Hungarians spent less money during the pandemic. This can be due to the lockdowns and the fact that many facilities were closed down. Restaurants, cinemas, theaters, malls were shut down, and people were quarantined. Even taxi companies were impacted badly as many drivers left their job.
Even though life bounced back to nearly normal, the pandemic caused a serious cut back on certain expenses. People spent less on tourism and hospitality. As Daily News Hungary formerly wrote, events organised at the end of the year usually bring in HUF 60 million (EUR 162,333) profit. Last year, the revenue could have been estimated as low as HUF 6 million (EUR 16,233). Many people who previously worked in the sector left their job, with no intention to ever return. Taxi companies also faced issues. While in Budapest there were almost 7,000 taxi drivers before the pandemic, now their number dropped to 5,000. The pandemic did not make things easier for them, either. Even a 30 – 40% profit loss makes life a lot more difficult for taxi drivers. Understandably, people look for more secure jobs. People spent less on clothes as well. The expenses on culture, leisure and transport significantly reduced too. On the other hand, people spent more on communication services, home decor, and house renovation.
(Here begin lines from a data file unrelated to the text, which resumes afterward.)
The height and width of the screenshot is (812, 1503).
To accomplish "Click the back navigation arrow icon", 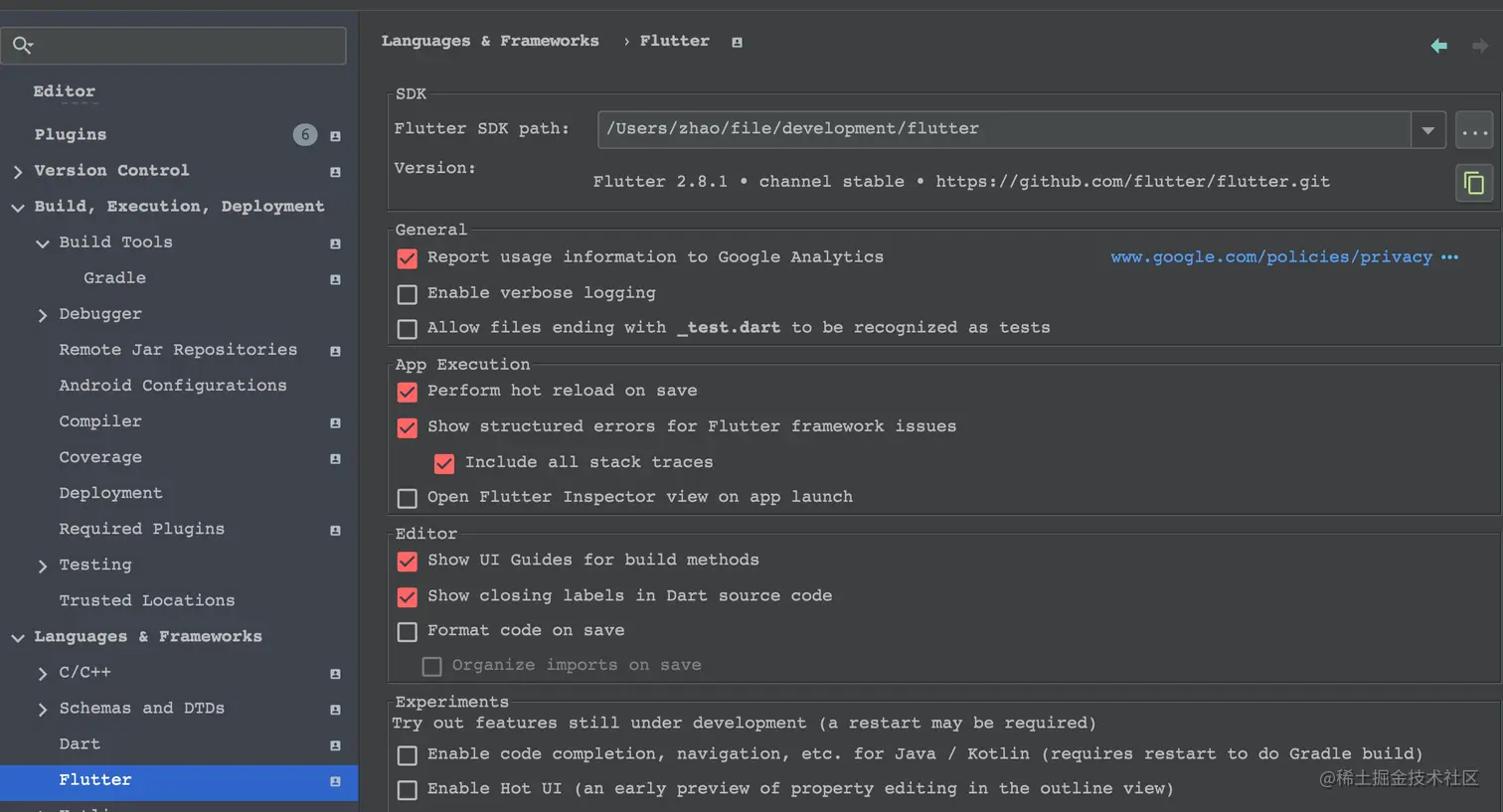I will (x=1438, y=46).
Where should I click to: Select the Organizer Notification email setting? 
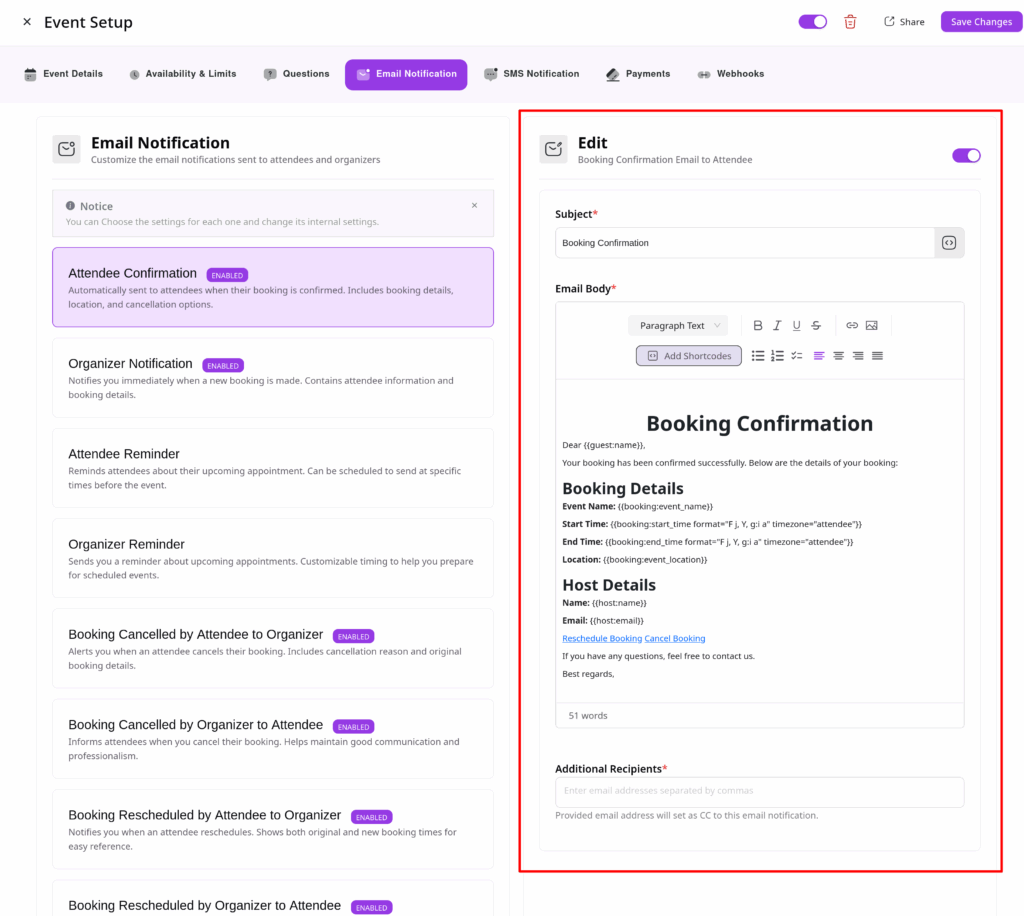[x=272, y=377]
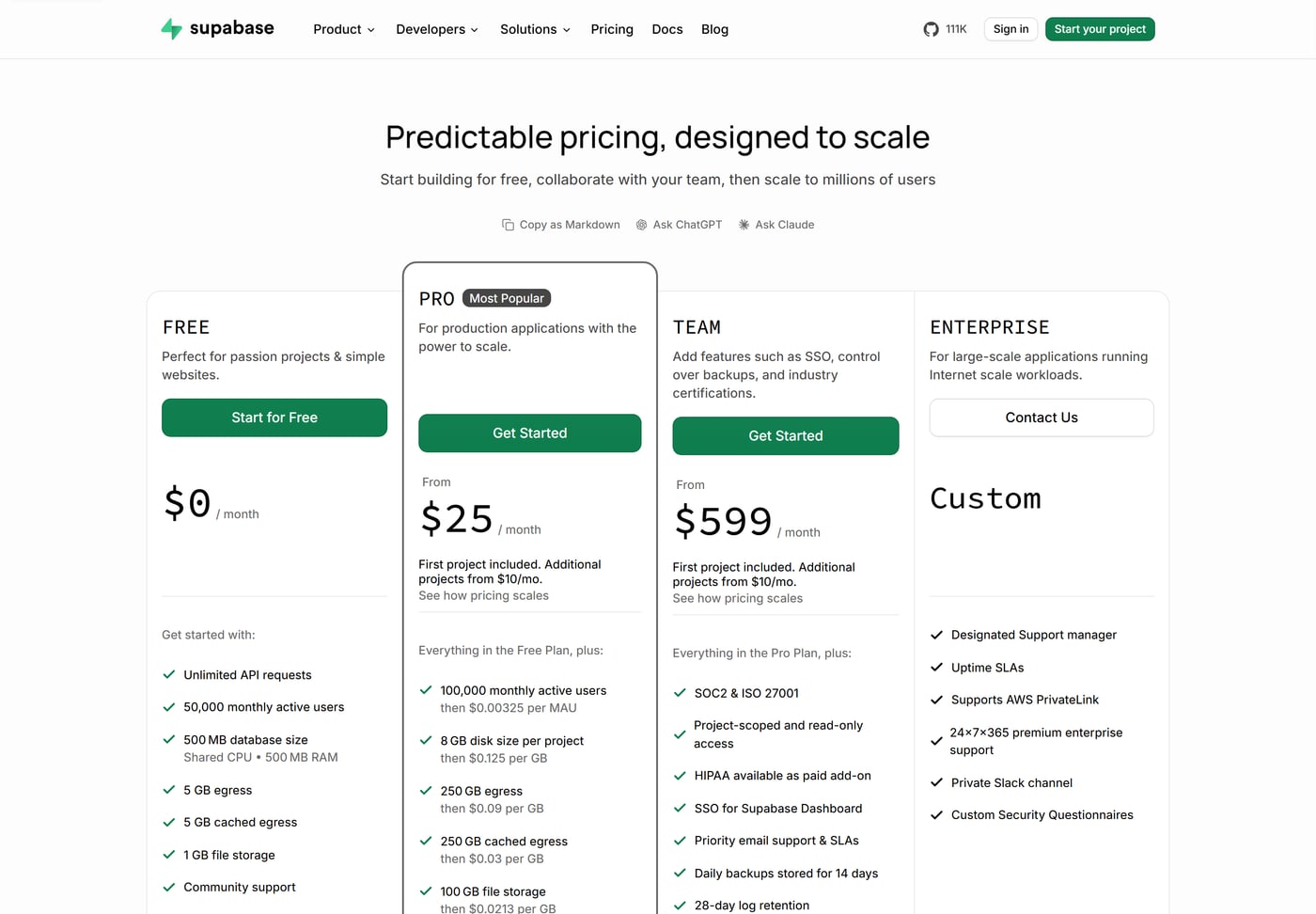1316x914 pixels.
Task: Expand the Product dropdown menu
Action: click(x=344, y=29)
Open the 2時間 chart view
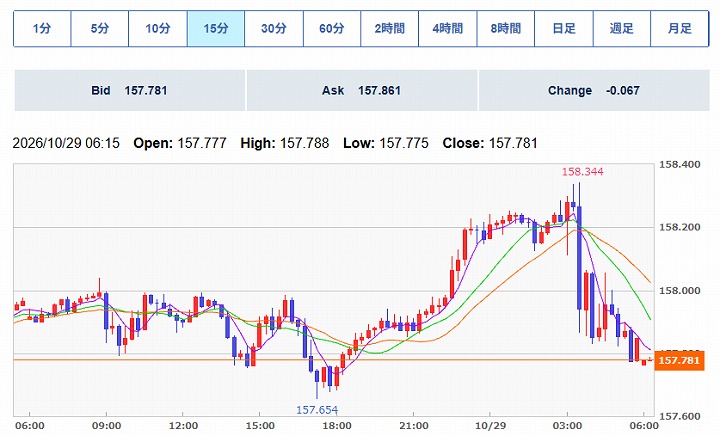Image resolution: width=720 pixels, height=436 pixels. (x=389, y=28)
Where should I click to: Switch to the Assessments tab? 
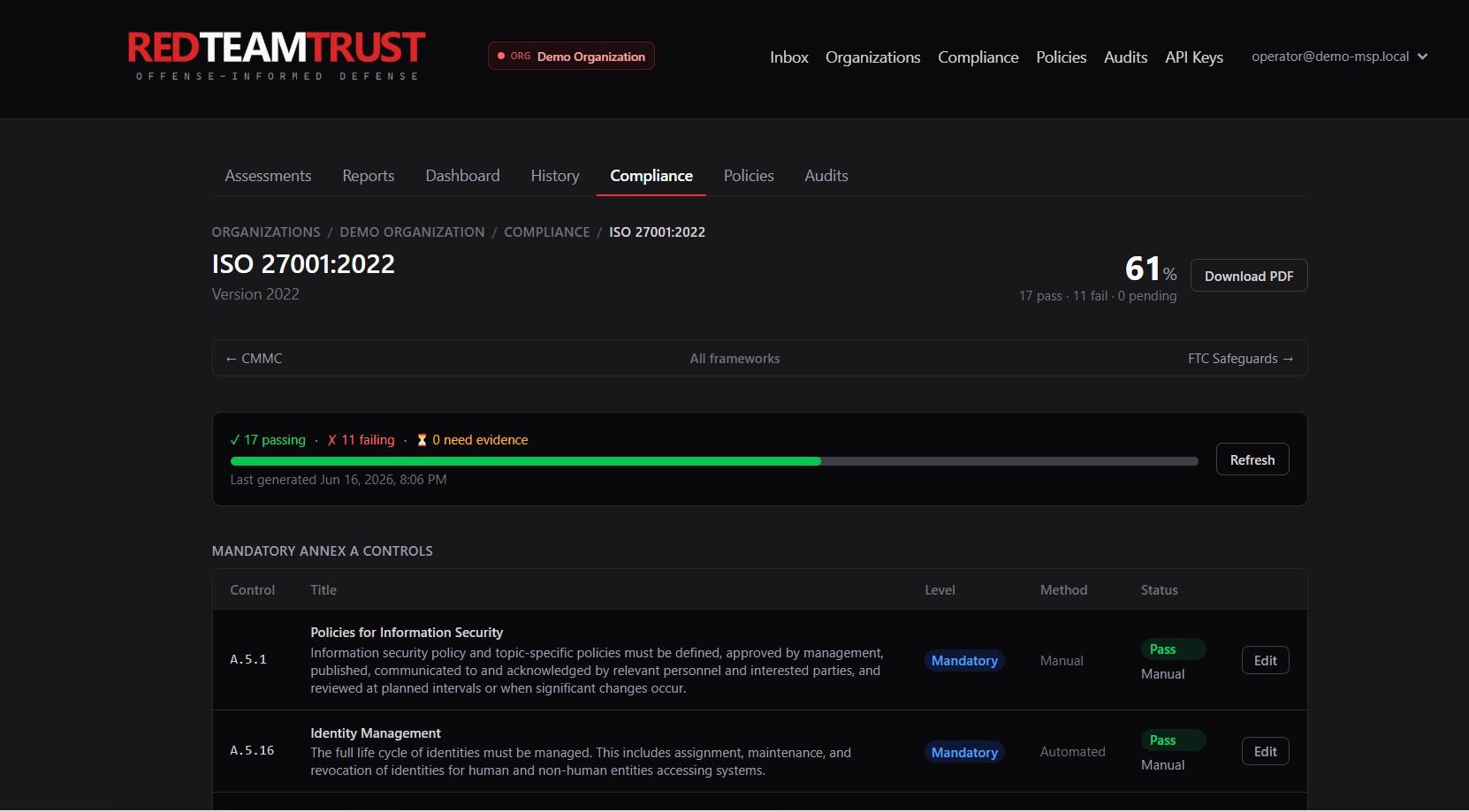pyautogui.click(x=268, y=176)
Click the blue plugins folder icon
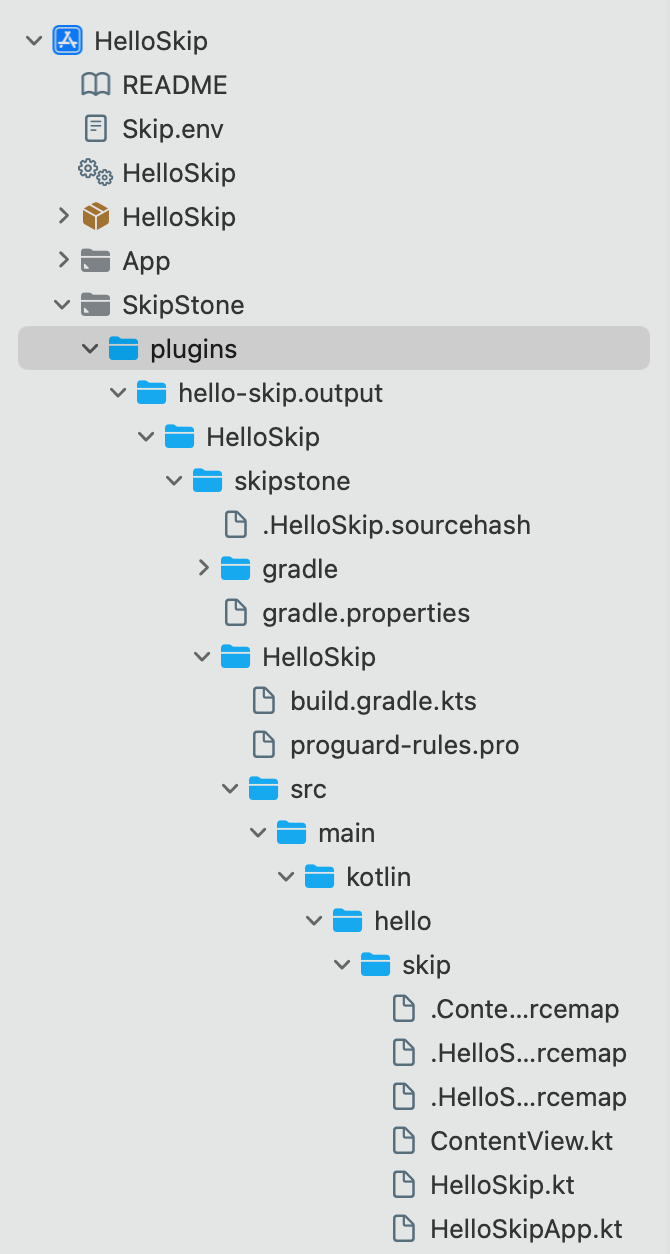The width and height of the screenshot is (670, 1254). pos(124,349)
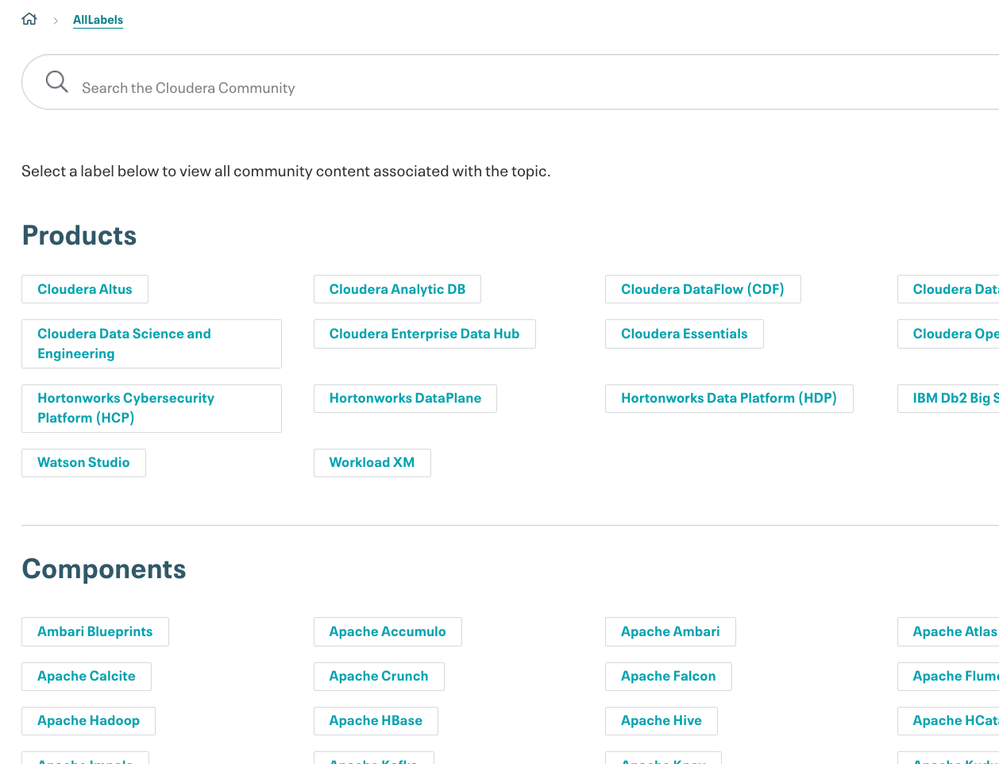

In 2020, household consumption dropped in many European Member States, including Malta that faced a 22% decrease. Croatian, Spanish, and Greek households also suffered an over 15% decline in consumption. Slovakia and Denmark experienced a 2% decrease, followed by Lithuania and Poland.
Hungarian households spent a lot less though. Only Bulgarians spent less than Hungarians, which means that the economy does not look great. The consumption of Hungarian households shrank by 4.6%, which is better than the EU average. Expenditure on alcoholic beverages increased by 3.7%. These numbers do not ring an alarm, but looking at the country’s GDP Hungary could do better.
Hungarian households spend annually EUR 6,680 per person on average. The GDP measured in euro means that Hungary ranks as the fifth-lowest on the list. By looking at the value of money, the ranking is slightly better; the country occupies the seventh place on the list counting from the bottom. – writes hvg.hu.